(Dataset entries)
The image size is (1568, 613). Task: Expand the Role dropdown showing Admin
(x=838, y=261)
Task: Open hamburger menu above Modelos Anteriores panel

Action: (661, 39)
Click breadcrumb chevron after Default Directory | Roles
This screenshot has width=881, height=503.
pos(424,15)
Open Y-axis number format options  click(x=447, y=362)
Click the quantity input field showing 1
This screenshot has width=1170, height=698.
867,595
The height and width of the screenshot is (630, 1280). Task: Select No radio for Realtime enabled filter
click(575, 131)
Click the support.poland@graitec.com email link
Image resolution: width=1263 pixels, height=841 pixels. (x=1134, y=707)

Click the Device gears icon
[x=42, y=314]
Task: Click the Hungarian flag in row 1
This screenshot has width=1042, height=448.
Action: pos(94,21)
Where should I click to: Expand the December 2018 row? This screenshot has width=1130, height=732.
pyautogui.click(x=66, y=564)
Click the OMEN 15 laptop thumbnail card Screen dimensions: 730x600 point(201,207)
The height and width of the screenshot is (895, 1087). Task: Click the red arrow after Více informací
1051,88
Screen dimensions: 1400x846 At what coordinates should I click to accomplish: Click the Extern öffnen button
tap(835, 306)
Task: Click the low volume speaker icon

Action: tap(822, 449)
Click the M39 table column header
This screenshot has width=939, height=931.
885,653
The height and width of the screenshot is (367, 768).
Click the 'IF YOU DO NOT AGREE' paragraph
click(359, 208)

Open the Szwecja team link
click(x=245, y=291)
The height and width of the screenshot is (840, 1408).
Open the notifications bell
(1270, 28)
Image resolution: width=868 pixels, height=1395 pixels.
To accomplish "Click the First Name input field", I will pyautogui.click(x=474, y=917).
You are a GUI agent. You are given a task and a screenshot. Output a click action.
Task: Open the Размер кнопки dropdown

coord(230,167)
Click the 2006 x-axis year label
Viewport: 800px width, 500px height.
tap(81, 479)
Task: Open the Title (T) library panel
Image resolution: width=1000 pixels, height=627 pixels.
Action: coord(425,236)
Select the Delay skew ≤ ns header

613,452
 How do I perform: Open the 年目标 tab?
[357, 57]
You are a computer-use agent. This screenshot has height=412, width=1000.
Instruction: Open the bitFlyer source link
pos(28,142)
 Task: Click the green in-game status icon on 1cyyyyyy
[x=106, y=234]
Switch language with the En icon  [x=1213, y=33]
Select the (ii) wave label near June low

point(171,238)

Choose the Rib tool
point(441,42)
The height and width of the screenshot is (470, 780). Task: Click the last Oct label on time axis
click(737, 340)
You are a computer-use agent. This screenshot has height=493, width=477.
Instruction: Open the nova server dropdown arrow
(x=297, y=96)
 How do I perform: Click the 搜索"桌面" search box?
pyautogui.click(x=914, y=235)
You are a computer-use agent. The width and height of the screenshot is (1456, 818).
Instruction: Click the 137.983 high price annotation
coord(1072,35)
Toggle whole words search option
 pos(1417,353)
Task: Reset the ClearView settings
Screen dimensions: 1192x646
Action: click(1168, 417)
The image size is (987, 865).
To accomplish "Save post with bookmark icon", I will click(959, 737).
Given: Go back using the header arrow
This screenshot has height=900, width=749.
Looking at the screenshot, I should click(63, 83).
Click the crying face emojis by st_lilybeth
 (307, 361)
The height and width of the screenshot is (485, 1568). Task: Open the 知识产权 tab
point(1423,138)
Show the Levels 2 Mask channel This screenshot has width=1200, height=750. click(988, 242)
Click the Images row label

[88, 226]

What the exercise asks — Pick out every line of the records that contains the word "will", matching case exactly.

Solution for this exercise —
To accomplish "Click the First Name input field", I will pyautogui.click(x=474, y=917).
To accomplish "Save post with bookmark icon", I will click(959, 737).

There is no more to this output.